La torre elevada: Al-Qaeda y los orígenes del 11-S (Lawrence Wright)


 

Los atentados del 11 de septiembre dieron a conocer a Osama Bin Laden y a su organización, Al-Qaeda, a nivel mundial. No obstante, sus actividades se pueden remontar a años atrás, y quienes seguían de cerca la actualidad internacional, podían conocer sus implicaciones en atentados como los de la Embajada de Estados Unidos en Nairobi o la voladura del destructor Cole en el puerto yemení de Adén.

Pero realmente, los fundamentos del grupo terrorista pueden rastrearse aún más atrás, entremezclados con diversas corrientes ideológicas que nacieron tras la Segunda Guerra Mundial y en las que se funden la reivindicación religiosa, la lucha entre los bloques capitalista y comunista, el enquistamiento del conflicto árabe-israelí, el enriquecimiento de muchos países del Golfo Pérsico por el descubrimiento de enormes yacimientos petrolíferos y el dudoso papel de muchas de las dictaduras que regían los destinos de los países árabes.

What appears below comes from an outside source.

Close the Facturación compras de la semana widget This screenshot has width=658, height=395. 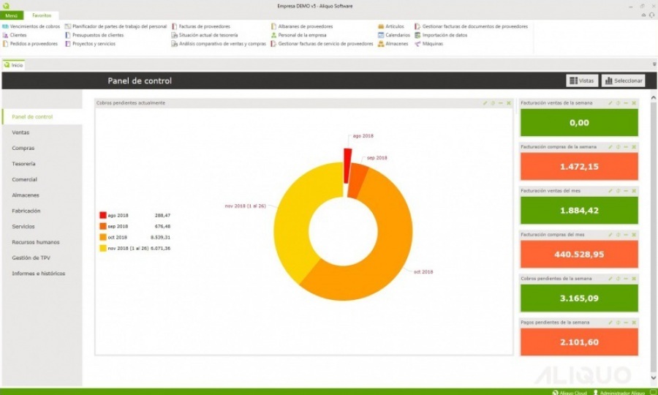click(634, 147)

La torre elevada- Al-Qaeda y los orígenes del 11-S, de Lawrence Wright (Ed. Debolsillo) trata de rastrear estos complejos orígenes, siguiendo de alguna manera, la misma pista que los primeros investigadores americanos rastrearon cuando se encontraron con el nombre de Osama Bin Laden como una muy remota e improbable amenaza a los Estados Unidos.

Y aquí tal vez esté el punto fuerte del libro como relato de investigación, compartiendo los denodados esfuerzos de estos investigadores que no lograron alertar a sus responsables políticos ante la magnitud de lo que habría de venir logrando así imprimir un ritmo thriller en algunas partes del relato.

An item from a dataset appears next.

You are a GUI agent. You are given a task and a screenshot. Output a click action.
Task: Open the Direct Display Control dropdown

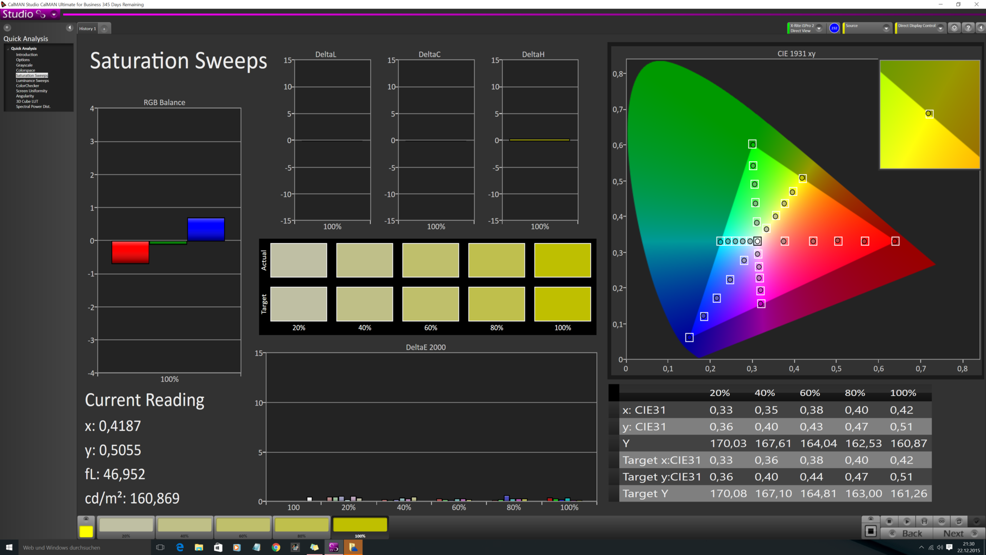pyautogui.click(x=940, y=28)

Pero también esta perspectiva es el punto débil del libro, la limitación a la perspectiva americana, obviando las conexiones de Al-Qaeda con Europa, los movimientos de reclutamiento entre inmigrantes y, por encima de todo, obviando que los ataques islamistas, pese a la espectacularidad de los llevados a cabo en las Torres Gemelas, Madrid o Londres, no son más que la punta del iceberg de un terrorismo que se vuelve fundamentalmente contra sus propios vecinos, contra practicantes del Islam con los que no se comparte alguna idea, con ramas escindidas y vueltas a escindir.

Pero, una vez asumida la propuesta del autor, y quedando uno libre de continuar leyendo en otras fuentes, el relato capta la atención y dibuja con claridad un proceso que se remonta, simbólicamente, al viaje de Sayyid Qutb a los Estados Unidos en 1948. En este viaje, Qutb tuvo ocasión de optar por la vida occidentalizada, a modo de los asimilados judíos, o por reivindicar la superioridad, no tanto de su religión, sino de su cultura entera, de una larga tradición que se enfrentaba a la frivolidad capitalista, a su ensueño de libertad y de individualismo, a su falta de fe, contradictoria con la gran religiosidad de los Estados Unidos.

En muchas ocasiones nos preguntamos por las razones del odio musulmán a los americanos. Lo cierto es que, hasta la Segunda Guerra Mundial, gozaban de gran simpatía. Su postura anticolonialista era bien vista por los países que vivían bajo la tutela o el dominio de Francia o Reino Unido. Las ideas de libertad y autodeterminación, de independencia, parecían casar bien con las necesidades de estos pueblos. Pero el conflicto con Israel y el alineamiento de los Estados Unidos a favor de estos, supuso una importante decepción. Lo mismo ocurrió con el progresivo abandono de esa idea de autonomía y libertad en un escenario en el que los americanos, ya inmersos en la Guerra Fría, preferían dictaduras brutales a gobiernos echados en manos del comunismo.

La visión de Estados Unidos, espejo de todo Occidente, como un país impío, enemigo del alma y el espíritu, de los buenos musulmanes, consolidó la oposición de gran parte de la población.

Pero, por otro lado, el materialismo comunista tampoco parecía un buen asidero para quienes querían una opción política compatible con sus creencias. Fue la invasión de Afganistán por la URSS lo que definitivamente constituyó el punto de no retorno en el rechazo a la ideología comunista.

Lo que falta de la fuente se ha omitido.